Egoismus: Wie viel ist gesund, wann ist er zu viel?

Egoismus – das klingt eher nicht nach einer erstrebenswerten Eigenschaft. Denn Egoisten denken nur an sich und gehen notfalls über Leichen, um ihr Ziel zu erreichen. Das ist jedenfalls die landläufige Meinung. Kein Wunder also, dass Egoisten nicht gerade beliebt sind. Dabei kann gesunder Egoismus durchaus seine Vorteile haben. Wo die Grenze verläuft und woran man übertriebenen Egoismus erkennen kann, verraten wir hier.

Ein Mann trägt eine Krone, wieviel Egoismus ist gesund?

Die Bedeutung: Was heißt egoistisch sein?

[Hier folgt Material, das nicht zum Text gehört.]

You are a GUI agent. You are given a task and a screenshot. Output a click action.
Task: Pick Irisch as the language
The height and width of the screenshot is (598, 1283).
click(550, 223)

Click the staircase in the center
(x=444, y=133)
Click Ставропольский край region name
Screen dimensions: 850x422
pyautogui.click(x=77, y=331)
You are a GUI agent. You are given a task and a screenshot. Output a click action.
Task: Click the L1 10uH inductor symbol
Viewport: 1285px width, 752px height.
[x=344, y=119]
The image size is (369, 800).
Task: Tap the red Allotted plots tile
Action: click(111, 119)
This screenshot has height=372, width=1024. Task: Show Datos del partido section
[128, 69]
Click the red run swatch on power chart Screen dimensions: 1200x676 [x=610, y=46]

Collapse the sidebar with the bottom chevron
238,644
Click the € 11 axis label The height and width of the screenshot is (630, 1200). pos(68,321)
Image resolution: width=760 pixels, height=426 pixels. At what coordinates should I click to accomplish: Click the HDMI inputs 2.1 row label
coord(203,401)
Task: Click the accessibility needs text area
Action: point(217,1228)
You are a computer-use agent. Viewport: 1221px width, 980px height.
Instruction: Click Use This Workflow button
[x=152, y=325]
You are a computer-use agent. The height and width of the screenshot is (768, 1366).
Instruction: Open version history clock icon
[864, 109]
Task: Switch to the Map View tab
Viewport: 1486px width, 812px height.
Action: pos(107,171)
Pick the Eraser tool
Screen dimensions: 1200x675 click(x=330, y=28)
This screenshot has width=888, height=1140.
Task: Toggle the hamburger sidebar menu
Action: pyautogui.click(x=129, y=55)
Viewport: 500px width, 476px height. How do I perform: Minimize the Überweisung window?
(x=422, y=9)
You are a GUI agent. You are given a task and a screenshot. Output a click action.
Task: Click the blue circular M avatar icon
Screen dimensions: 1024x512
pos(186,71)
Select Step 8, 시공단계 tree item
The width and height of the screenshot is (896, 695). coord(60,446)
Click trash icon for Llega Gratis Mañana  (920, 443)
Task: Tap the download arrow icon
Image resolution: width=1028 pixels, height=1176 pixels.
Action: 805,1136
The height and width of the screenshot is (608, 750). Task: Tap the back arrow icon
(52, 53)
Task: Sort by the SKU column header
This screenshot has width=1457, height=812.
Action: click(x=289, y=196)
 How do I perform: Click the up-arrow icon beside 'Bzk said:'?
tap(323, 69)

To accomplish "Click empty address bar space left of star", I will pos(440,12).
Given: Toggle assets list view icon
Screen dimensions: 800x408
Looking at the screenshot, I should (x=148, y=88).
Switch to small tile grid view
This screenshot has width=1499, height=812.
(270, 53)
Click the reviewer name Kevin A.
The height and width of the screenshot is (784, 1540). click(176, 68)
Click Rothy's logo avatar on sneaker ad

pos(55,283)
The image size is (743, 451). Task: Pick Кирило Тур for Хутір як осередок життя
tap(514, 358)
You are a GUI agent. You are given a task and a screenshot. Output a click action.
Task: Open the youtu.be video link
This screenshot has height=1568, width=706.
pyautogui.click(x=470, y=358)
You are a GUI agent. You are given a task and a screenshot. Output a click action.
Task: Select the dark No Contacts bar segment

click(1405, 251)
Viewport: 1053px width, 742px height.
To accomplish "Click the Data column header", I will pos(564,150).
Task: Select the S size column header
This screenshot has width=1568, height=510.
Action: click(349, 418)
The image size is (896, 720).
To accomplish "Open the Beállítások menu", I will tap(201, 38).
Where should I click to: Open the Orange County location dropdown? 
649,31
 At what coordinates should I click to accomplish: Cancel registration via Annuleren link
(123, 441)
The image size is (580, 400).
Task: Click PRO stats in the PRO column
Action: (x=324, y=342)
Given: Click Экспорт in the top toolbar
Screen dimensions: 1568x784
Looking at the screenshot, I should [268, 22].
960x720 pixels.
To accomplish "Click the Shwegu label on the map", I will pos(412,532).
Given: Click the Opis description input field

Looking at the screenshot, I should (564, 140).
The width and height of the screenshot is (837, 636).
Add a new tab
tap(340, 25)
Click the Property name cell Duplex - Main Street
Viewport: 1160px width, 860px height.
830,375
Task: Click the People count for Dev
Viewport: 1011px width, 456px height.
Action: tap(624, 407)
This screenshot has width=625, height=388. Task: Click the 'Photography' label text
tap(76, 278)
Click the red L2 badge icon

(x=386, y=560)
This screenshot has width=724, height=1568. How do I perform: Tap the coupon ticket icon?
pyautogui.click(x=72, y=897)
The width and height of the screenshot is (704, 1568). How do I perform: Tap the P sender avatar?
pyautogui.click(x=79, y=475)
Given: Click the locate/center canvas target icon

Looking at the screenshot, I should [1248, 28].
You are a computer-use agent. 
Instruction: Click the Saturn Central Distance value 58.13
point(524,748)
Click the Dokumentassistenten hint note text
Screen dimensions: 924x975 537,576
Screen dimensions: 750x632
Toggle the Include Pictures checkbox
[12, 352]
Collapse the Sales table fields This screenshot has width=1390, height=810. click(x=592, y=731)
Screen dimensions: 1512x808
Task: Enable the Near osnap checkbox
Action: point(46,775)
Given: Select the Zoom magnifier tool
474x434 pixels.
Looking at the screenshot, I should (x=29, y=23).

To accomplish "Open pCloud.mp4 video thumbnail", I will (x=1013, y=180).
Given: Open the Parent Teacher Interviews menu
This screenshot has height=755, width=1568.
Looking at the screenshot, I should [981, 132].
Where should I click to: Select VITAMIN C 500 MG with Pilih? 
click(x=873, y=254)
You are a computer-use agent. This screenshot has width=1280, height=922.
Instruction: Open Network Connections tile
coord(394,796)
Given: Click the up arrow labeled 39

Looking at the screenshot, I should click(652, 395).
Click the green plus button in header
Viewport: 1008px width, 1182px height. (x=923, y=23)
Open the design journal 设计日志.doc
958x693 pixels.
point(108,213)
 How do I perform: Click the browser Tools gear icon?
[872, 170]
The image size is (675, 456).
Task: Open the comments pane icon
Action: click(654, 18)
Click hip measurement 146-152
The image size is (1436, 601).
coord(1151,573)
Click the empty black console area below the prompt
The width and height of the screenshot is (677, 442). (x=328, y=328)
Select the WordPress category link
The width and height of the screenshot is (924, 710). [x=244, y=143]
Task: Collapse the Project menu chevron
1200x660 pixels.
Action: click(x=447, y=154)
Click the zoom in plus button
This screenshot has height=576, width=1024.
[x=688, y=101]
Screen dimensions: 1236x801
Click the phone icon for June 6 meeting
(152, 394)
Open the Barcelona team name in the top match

Das Wort Egoismus hat seinen Ursprung in der lateinischen Sprache. Ego bedeutet auf Latein schlicht „ich“. Der Duden beschreibt Egoismus folgendermaßen:

„[Haltung, die gekennzeichnet ist durch das] Streben nach Erlangung von Vorteilen für die eigene Person, nach Erfüllung der die eigene Person betreffenden Wünsche ohne Rücksicht auf die Ansprüche anderer.“

Synonyme für Egoismus sind laut Duden:

  • Selbstsucht
  • Ichsucht
  • Eigenliebe

Schon diese Synonyme zeigen an, dass das Bedeutungsspektrum beim Egoismus recht groß ist. Selbst- und Ichsucht klingen wenig sympathisch, bei der Eigenliebe sieht es schon anders aus. Schließlich wird niemand bestreiten, dass es zu einem glücklichen und erfüllten Leben gehört, dass man sich selbst lieben kann.

Man sollte Egoismus also nicht per se negativ bewerten. Gemäßigter Egoismus hat auch Vorteile. Solange man darauf achtet, dass man andere Personen nicht ausbeutet und deren Gefühle missachtet, ist ein wenig Egoismus vollkommen in Ordnung, sogar natürlich.

Schwierig wird es jedoch immer dann, wenn Egoisten nur noch ihren eigenen Vorteil im Blick haben und sich bewusst über die Wünsche und Interessen anderer Personen hinwegsetzen, um ihr Ziel zu erreichen.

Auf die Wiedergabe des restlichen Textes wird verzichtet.